Is that basically what you’re talking about? If I use hyphens I guess I won’t need to designate any kind of special characters because the word will contain them. I think this should work, but worst-case is that it won’t always work, but it shouldn’t leave any --'s or —'s floating around. But that’s what proofreaders are for.

By the way, thanks for your help, guys. I really appreciate it.

Marc_Anthony · May 6, 2008, 2:46am

Sorry if I lost you, but the find/change & break check may or may not need to run in separate passes. A suggested order of operations:

1.) Find and replace. If you’ve already gotten multiple hyphens to work, then go with that as your replacement symbol, but I’ve found a couple characters that are close lengthwise matches to the dashes; change every instance of “^=” to “¬”, and every “^_” to “°”. If this flows and breaks okay, run the remaining code, then change these symbols back, and stop here.
2.) Didn’t flow right? Test the story’s words for contains your replacement symbols and put the true’s object references into a list. This will give you their character range in the story, and allow you to track the “word” even after you change it back.
3.) Find and replace the symbols back to the original dashes. This puts you back to where you started, breaks intact.
4.) You can now iterate through your list of object references (from step 2), painting them green or some other color to differentiate that they once harbored dashes.
5.) Now run the code looking for weird line breaks.

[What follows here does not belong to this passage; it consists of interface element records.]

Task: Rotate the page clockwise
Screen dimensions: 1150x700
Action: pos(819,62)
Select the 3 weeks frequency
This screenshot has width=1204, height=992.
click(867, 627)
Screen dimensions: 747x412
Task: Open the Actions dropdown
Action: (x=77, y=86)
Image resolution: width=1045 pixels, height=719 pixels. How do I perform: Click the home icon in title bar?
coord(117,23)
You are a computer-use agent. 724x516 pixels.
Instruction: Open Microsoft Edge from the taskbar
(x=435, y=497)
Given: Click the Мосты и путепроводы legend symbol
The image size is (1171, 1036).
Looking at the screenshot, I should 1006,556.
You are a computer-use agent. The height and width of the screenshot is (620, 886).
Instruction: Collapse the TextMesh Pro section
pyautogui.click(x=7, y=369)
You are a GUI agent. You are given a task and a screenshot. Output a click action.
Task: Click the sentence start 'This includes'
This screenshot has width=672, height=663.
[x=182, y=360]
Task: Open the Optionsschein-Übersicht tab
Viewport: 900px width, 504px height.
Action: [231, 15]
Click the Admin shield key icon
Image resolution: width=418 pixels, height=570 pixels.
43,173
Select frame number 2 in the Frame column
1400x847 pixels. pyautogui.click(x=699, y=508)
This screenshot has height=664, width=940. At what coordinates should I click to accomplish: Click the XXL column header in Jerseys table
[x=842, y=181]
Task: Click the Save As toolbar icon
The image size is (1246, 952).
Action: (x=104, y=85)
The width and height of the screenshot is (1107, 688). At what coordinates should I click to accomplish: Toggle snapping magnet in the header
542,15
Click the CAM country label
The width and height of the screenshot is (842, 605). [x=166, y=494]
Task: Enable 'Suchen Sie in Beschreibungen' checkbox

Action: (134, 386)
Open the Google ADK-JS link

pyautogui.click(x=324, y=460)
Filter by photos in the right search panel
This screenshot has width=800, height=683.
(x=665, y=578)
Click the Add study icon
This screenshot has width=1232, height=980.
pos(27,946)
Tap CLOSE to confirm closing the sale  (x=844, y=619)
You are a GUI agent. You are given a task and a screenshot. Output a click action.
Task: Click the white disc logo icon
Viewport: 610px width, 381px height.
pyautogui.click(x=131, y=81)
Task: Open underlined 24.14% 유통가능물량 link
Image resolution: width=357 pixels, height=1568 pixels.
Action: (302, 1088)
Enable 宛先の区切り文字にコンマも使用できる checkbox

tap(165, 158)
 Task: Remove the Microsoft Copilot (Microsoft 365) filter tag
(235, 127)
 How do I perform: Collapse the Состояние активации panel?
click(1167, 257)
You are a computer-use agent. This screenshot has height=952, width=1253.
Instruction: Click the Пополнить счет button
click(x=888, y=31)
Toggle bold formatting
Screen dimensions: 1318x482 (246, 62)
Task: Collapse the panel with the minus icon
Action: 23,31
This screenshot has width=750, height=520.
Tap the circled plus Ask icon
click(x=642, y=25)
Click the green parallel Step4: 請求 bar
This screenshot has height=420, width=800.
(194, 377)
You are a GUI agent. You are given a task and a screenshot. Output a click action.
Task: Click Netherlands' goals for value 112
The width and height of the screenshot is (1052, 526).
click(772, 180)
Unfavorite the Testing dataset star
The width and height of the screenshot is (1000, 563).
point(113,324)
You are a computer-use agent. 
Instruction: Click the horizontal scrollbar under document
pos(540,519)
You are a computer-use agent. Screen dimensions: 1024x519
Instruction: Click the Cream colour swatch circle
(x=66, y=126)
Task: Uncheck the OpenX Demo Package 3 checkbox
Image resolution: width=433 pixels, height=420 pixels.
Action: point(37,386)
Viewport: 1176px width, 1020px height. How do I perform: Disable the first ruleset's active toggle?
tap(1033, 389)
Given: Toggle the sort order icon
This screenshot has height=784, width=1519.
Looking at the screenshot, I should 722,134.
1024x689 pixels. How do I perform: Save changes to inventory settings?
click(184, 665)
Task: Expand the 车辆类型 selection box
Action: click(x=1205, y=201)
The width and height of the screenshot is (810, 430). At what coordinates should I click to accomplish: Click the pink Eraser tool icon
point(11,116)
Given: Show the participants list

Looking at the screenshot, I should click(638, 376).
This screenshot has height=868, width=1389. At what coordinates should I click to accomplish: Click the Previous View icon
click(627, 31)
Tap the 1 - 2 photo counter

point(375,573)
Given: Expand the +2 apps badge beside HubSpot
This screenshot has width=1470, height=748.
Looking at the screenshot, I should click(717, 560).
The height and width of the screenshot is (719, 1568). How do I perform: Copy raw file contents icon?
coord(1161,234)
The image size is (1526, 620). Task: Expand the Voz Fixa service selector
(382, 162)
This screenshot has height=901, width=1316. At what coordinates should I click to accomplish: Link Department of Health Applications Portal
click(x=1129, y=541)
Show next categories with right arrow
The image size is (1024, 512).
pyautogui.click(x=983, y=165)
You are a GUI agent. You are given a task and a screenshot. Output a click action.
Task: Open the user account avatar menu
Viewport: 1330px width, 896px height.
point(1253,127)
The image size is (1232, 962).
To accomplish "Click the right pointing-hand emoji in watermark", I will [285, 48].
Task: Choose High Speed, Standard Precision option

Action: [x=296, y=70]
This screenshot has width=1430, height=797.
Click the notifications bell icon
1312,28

I’d help you more with some code samples, but I only have access to InDesign while I’m at work, and I was too busy to devote much time to this today. : (

owebro · May 6, 2008, 10:03pm

OK, so unfortunately the replacement characters you suggested are causing the text to reflow. InDesign’s seemingly random hyphenation algorithm is frustrating sometimes.

I’m pretty sure I understand what you’re talking about with the object references in the list and keeping track of them by their range. That’s neat. Now I need to figure out how to set up the iteration to determine whether the first or second word of each item in the list breaks. That should be possible, yeah? I’ll tackle that one in the morning…time to go home now.

Thanks very much for your help, Marc. Hope the weather’s OK over in Dallas. We’ve been getting soaked in Austin the past few days.

owebro · May 7, 2008, 4:52pm

Wowza, thanks for taking the time to work out that entire thing. Unfortunately I can’t follow the logic of it. My grasp of Applescript and how its code flows is pretty limited.

I do know that when I open it up and try to run it I get an error on the third line:

tell story 1 to set (the end of line 1 of (every word of every paragraph whose baseline of character -1 > baseline of character 1)) to discretionary hyphen

It says “InDesign can’t set end of line 1 of every word of every . . . to discretionary hyphen.”

I think I’ll just stick with the original with the double- and triple-hyphen as en/em replacements, which seem to be working OK for now. They seem to be maintaining the breaks. I guess because they’re hyphens? It’s funny that they apparently work better to that end than other characters of equal length. You’d think InDesign would try to avoid hyphenating words that are already hyphenated. Whatever.

Anyhow, thanks very much for your input. I wish I could understand your code, because it looks complicated and powerful, but alas, it’s Applegreek to me.